[Travail demandé]
1. Résumez en deux phrases le passage sur l'album In The Flesh, s'il vous plaît.
2. Poursuivez le passage sur l'album In The Flesh à partir de sa dernière phrase.

[Passage cité]
......

On pourrait croire que Nader Sadek a complètement muselé les aspirations créatives de tous ces invités pour que ce ne soit pas le joyeux bordel, ou tout du moins qu'il a préalablement balisé le terrain. Et bien même pas, il n'a d'ailleurs participé à la composition que de deux véritables titres : « Petrophilia » et « Nigredo In Necromance », tous les deux co-écrits par Rune Eriksen qui pour sa part a composé à lui seul « Sulffer ». Et si j'évoque des véritables titres, c'est parce que « Awakening », « Exhaust Capacitor »et « Rusted Skin » ne sont que de courtes plages d'ambiance. Les trois titres restant, à savoir « Of This Flesh », « Soulless » et « Mechanic Idolatry » sont intégralement composés par Steve Tucker. Malgré cette pluralité de compositeurs, In The Flesh est un album d'une grande cohérence, et une baffe assénée à tous ceux qui pensaient que le véritable death metal s'était perdu au cours des dernières années.
Si vous n'avez pas la furieuse impression d'écouter le grand Morbid Angel pendant tout le début de « Of This Flesh », c'est que vous n'avez jamais jeté une oreille aux meilleurs albums de cette légende du death floridien. Clairement, la mainmise de Steve Tucker sur les trois titres centraux se fait ressentir, et ses vocaux toujours aussi incroyables de puissance, de profondeur et de maîtrise n'ont rien perdu du sublime d'antan. On peut d'ailleurs en dire autant des excellentes paroles qu'il a écrites et qu'il sublime par son sens du placement et son intelligibilité sans équivalent dans l'histoire du death metal. Mais si ses compositions sont les plus brutales et les plus efficaces de In The Flesh, elles ne contrastent en rien avec celles de Nader Sadek et Rune Eriksen, qui sont faites du même death metal aux rythmiques variées et au feeling très sombre. Au delà des riffs de guitare qui évoquent l'ange morbide et du jeu de batterie à la Cryptopsy, les titres sont suffisamment bien pensés pour ne pas sonner « à la manière de », on songe même plus à la fureur de Centurian période Liber Zar Zax pour « Soulless » ou à la noirceur de Immolation sur « Mechanics Idolatry » qu'à l'ancien groupe de Steve Tucker. Passant progressivement de la lourdeur - qui n'est pas ici synonyme d'absence de mélodie ou de rythmique syncopée, je me sens obligé de le préciser vu que presque tous les groupes d'aujourd'hui ne savent pas ralentir le rythme sans tomber dans ces travers immondes – au blast le plus furieux qui soit sans sauter les vitesses, ce premier album de Nader Sadek scotche par son intensité, sa justesse, la beauté de ses arrangements et l'intelligence de ses compositeurs.

......

[Données enregistrées]
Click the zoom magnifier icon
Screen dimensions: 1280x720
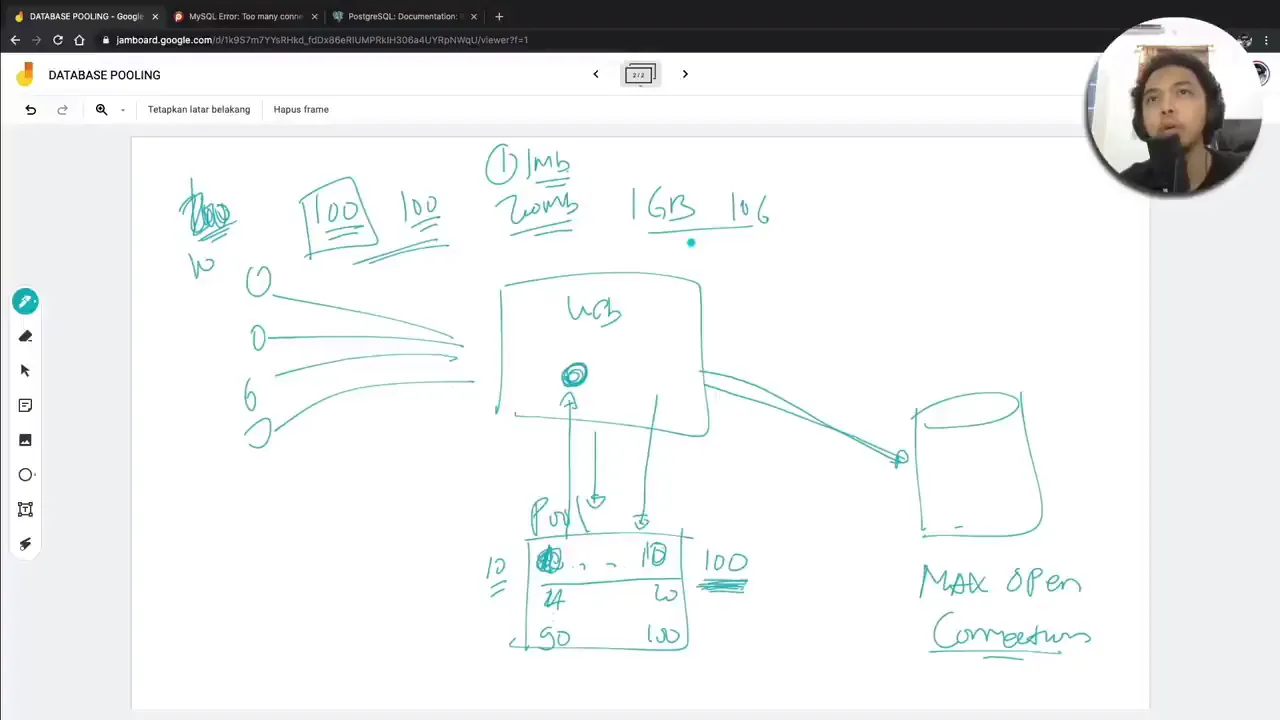click(101, 110)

......

[Réponses ci-dessous]
1. Bien qu'il ait été composé par plusieurs musiciens, dont Nader Sadek, Rune Eriksen et Steve Tucker, In The Flesh est un album d'une grande cohérence, fait d'un même death metal aux rythmiques variées et au feeling très sombre. Les trois titres centraux de Steve Tucker en sont les plus brutaux et les plus efficaces, et l'album scotche par son intensité, sa justesse, la beauté de ses arrangements et l'intelligence de ses compositeurs.

2.
Mais ce qui surprend plus encore, c'est l'alchimie qui existe entre les musiciens. Je vous l'avoue, n'ayant jamais aimé Mayhem et ce encore moins à l'époque de Blasphemer, et n'appréciant pas plus Cryptopsy que je n'estime particulièrement le jeu de Flo Mounier, je m'attendais même à être franchement déçu par une pareille réunion. Pourtant mon scepticisme a été balayé par l'évidence : j'ai rarement entendu une somme d'individualités, de musiciens à la personnalité aussi forte, accorder leur jeu dans une telle harmonie. Entre les multiples détails que Blasphemer imprime au delà de la mélodie principale (accords dissonants, arpèges vicieux, delay et autres joyeusetés), le jeu évolutif de Flo Mounier qui se fait subtil même dans la brutalité, et le relief qu'insuffle Tucker, il y a une si grande logique que l'on ne peut s'imaginer In The Flesh autrement. Dès lors tous les titres s'enchaînent sans même que l'on y prête attention, mais révèlent tout de même quelques moments de grâce, comme l'excellente accélération sur « Soulless » qui précède un superbe solo du revenant Tony Norman (dans tous les sens du terme, puisqu'il avait littéralement disparu en 2005 avant de revenir comme si de rien n'était). Tous les invités remplissent d'ailleurs parfaitement leur rôle, particulièrement Mike Lerner dont l'inventivité est enfin mise en évidence dans un groupe écoutable – oui, même dans une chronique dithyrambique j'arrive à être un connard.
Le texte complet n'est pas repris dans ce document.